> [Exercise]:
The lines from the one holding "Task: Select the" to the end of the records below, exactly as written, are the only thing to return.
[Excerpted data — start]
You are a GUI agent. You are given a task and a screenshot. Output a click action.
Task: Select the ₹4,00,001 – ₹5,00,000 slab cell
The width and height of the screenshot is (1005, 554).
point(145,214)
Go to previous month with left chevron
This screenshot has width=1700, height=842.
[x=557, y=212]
[Excerpted data — finish]
> [Answer space]:
Task: Select the ₹4,00,001 – ₹5,00,000 slab cell
The width and height of the screenshot is (1005, 554).
point(145,214)
Go to previous month with left chevron
This screenshot has width=1700, height=842.
[x=557, y=212]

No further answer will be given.